DNR

Through a partnership with the Leave No Trace Center for Outdoor Ethics Inc. the Maryland Park Service will be educating visitors about several simple principles that will help them make responsible decisions to better minimize their impact, while maximizing their outdoor recreational experience.

Maryland State Parks have surpassed visitation records the past two years, and 2021 is on track to meet or exceed these unprecedented numbers.

While the Maryland Department of Natural Resources is pleased that more people are getting into nature and discovering the 75 beautiful state parks — many for the first time — this trend has brought with it some significant challenges. The sheer number of visitors, compounded with many newcomers inexperienced with outdoor, resource-based recreation has led to substantial increases in litter, trail damage, parking issues, user conflicts and other resource impacts.

“It is wonderful that so many visitors are enjoying our state parks, but we also need to be vigilant about protecting the very resources people are coming to enjoy,” Maryland Park Service Superintendent Nita Settina said. “That’s why we are raising awareness about the simple, but important ways visitors can help keep their parks green and clean.”

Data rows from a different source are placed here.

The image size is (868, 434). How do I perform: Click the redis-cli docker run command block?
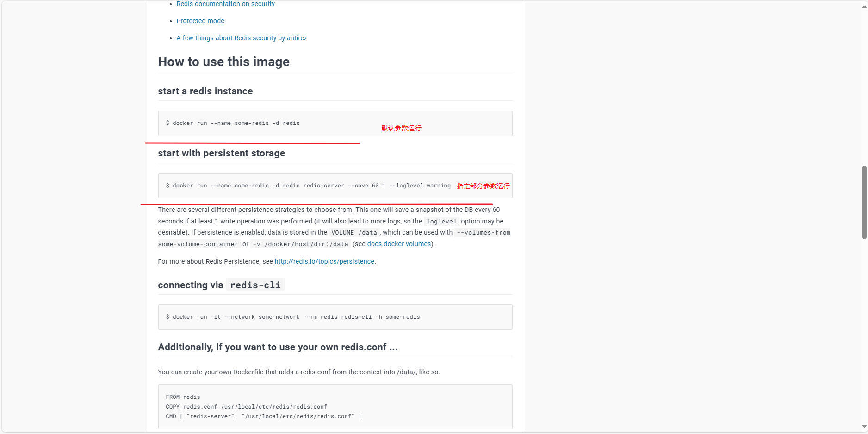point(293,317)
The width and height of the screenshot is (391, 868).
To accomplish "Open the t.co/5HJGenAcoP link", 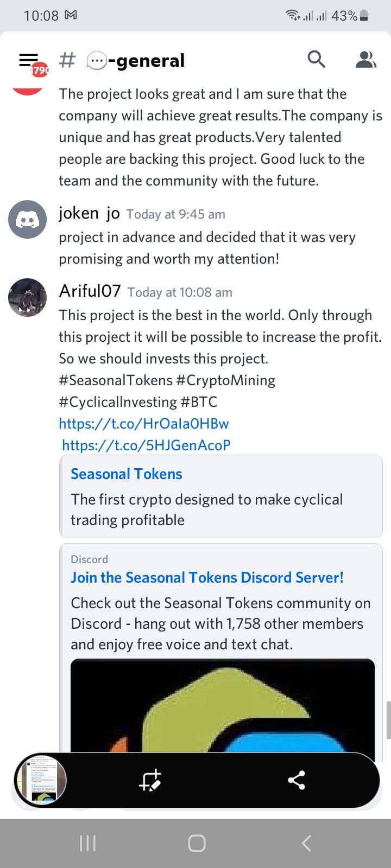I will click(x=146, y=445).
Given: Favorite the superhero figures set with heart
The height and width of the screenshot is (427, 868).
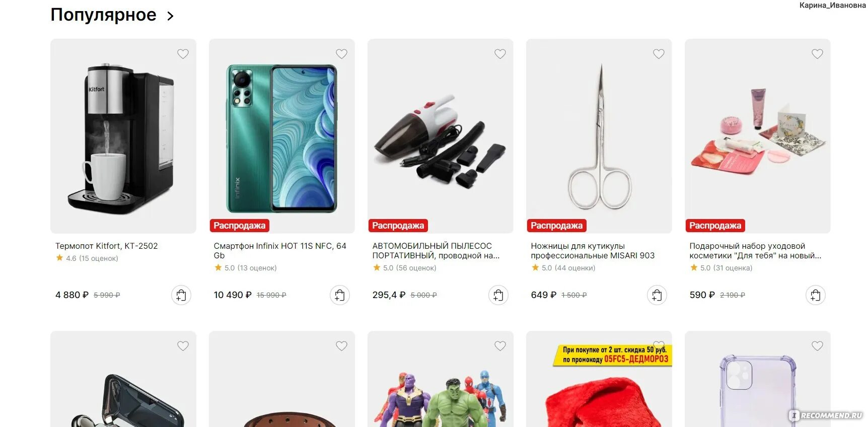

Through a longstanding partnership with the Leave No Trace Center for Outdoor Ethics Inc. the Maryland Park Service is educating visitors about several simple principles that will help them make responsible decisions to better minimize their impact, while maximizing their outdoor recreational experience.

The seven principles of Leave No Trace

1. Know Before You Go. Before you visit, plan ahead and prepare for any special considerations or regulations that might restrict your activities in a particular park or area. Check the website of the park you are visiting for up-to-the minute information. Proper preparation is the most important first step to minimize your impact.

2. Stick to Trails and Camp Overnight Right. Maryland public lands feature more than 1,000 miles of trails. Hikers, bikers and equestrians are asked to stay on these designated trails for their own safety and to protect trailside plants. Campers should camp only on existing or designated campsites to avoid damaging vegetation and keep their camping equipment on the provided camp pad.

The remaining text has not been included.